Service de renseignement et Goums Mixtes de 1914 à 1919.

    En juillet 1914, les Français occupent les plaines autour des quatre capitales impériales, c’est à dire grosso modo le bled makhzen des sultans. 208 officiers sont affectés au SR. Le nombre des Goums Mixtes passe de 16 en 1914 à 25 en 1919. Mis à part la Chaouïa et Rabat administrés par des contrôleurs civils, 19 cercles contrôlent le Maroc Occidental et 4 l’Oriental qui ne disposent pas de Goums Mixtes. Après la déclaration de guerre, le SR et les GM participent au tour de force réalisé par Lyautey qui permet de maintenir nos positions au Maroc La totalité des Goums Mixtes est en première ligne sur les fronts du Rif et de l’Atlas central pendant la guerre en Europe. En 1917 ils participent à la percée de l’Atlas central effectuée en 1917. Au sud de l’Atlas Central et au Tafilalet le contrôle relève uniquement du SR et de la politique des Grands Caïds.

_ _ _

LES CONSIGNES:
**A.** Relevez toutes les années distinctes mentionnées dans l'extrait, titre compris.
**B.** Traduisez en anglais la phrase suivante de l'extrait : « Le nombre des Goums Mixtes passe de 16 en 1914 à 25 en 1919. »
**C.** Réécrivez le passage de l'extrait qui commence par les mots « En juillet 1914, les » et se termine par « des Grands Caïds. », en remplaçant « officiers » par « militaires ».
Appuyez-vous uniquement sur l'extrait pour répondre.

DONNÉES FOURNIES:
_ _ _

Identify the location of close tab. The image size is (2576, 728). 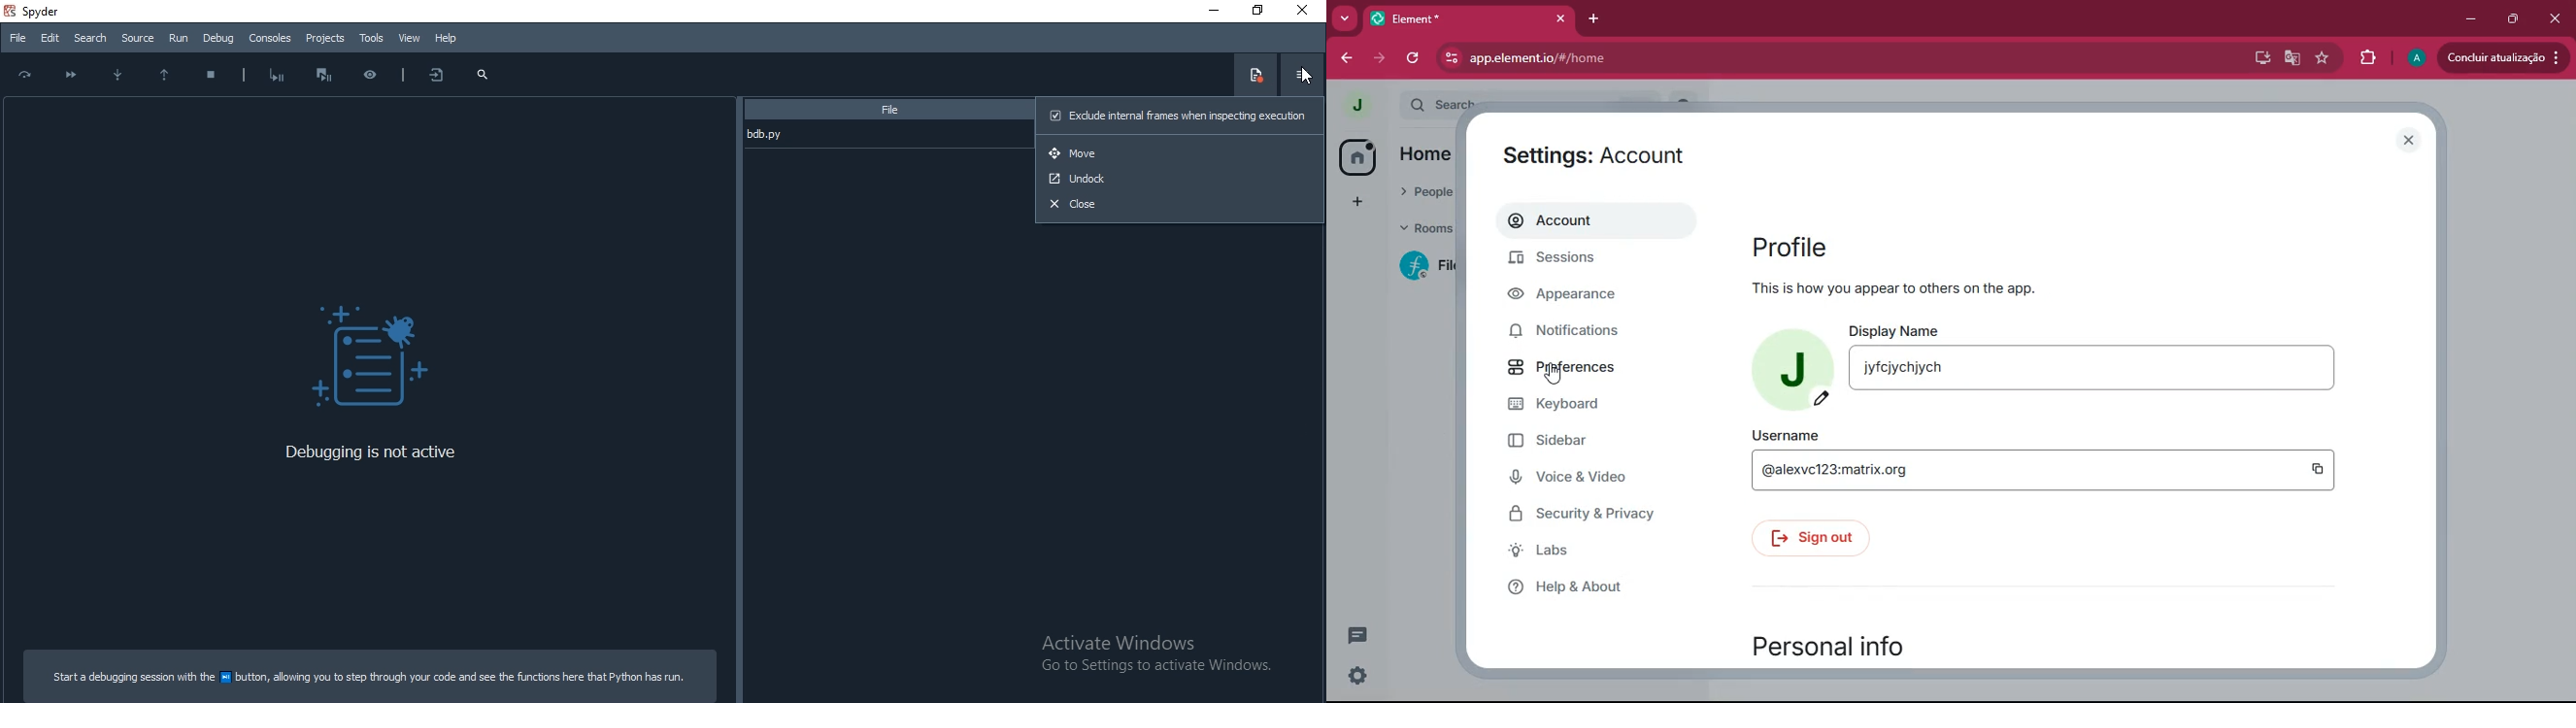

_ _ _

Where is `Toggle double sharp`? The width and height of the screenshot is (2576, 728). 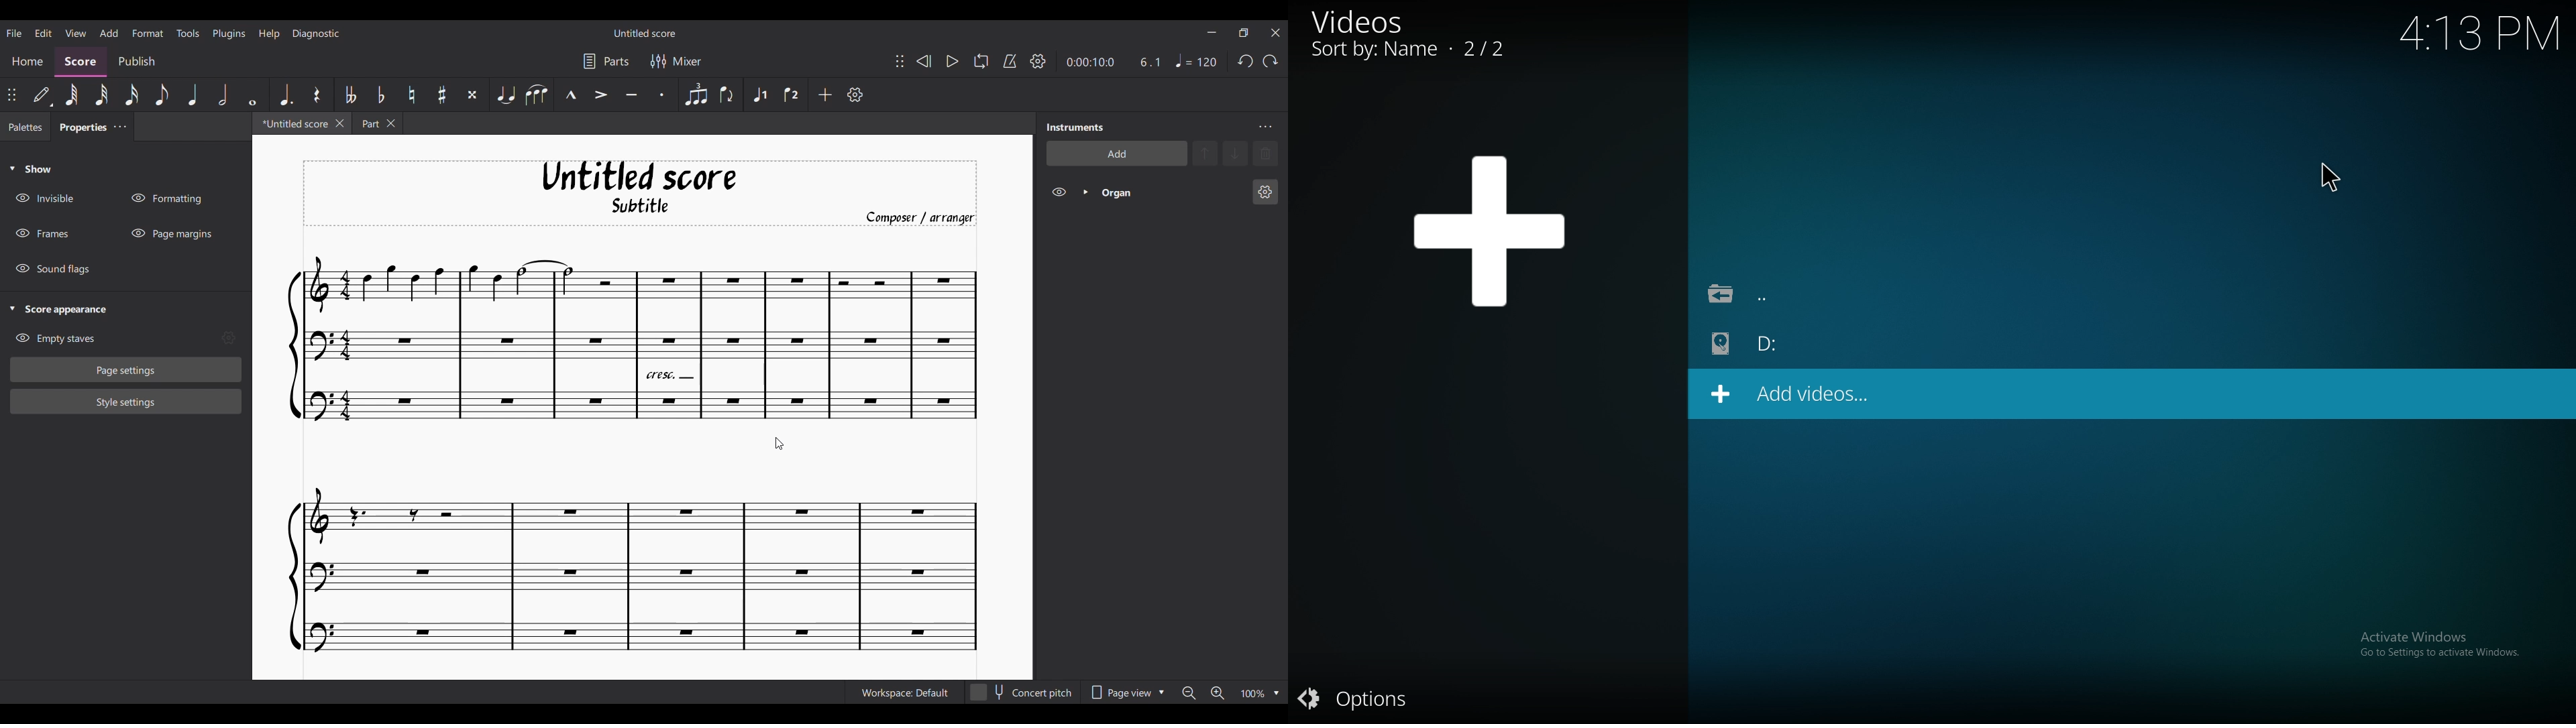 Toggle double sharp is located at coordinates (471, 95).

_ _ _

CORRIGÉ DES EXERCICES:
**A.** 1914, 1917, 1919

**B.** The number of Goums Mixtes rises from 16 in 1914 to 25 in 1919.

**C.**
En juillet 1914, les Français occupent les plaines autour des quatre capitales impériales, c’est à dire grosso modo le bled makhzen des sultans. 208 militaires sont affectés au SR. Le nombre des Goums Mixtes passe de 16 en 1914 à 25 en 1919. Mis à part la Chaouïa et Rabat administrés par des contrôleurs civils, 19 cercles contrôlent le Maroc Occidental et 4 l’Oriental qui ne disposent pas de Goums Mixtes. Après la déclaration de guerre, le SR et les GM participent au tour de force réalisé par Lyautey qui permet de maintenir nos positions au Maroc La totalité des Goums Mixtes est en première ligne sur les fronts du Rif et de l’Atlas central pendant la guerre en Europe. En 1917 ils participent à la percée de l’Atlas central effectuée en 1917. Au sud de l’Atlas Central et au Tafilalet le contrôle relève uniquement du SR et de la politique des Grands Caïds.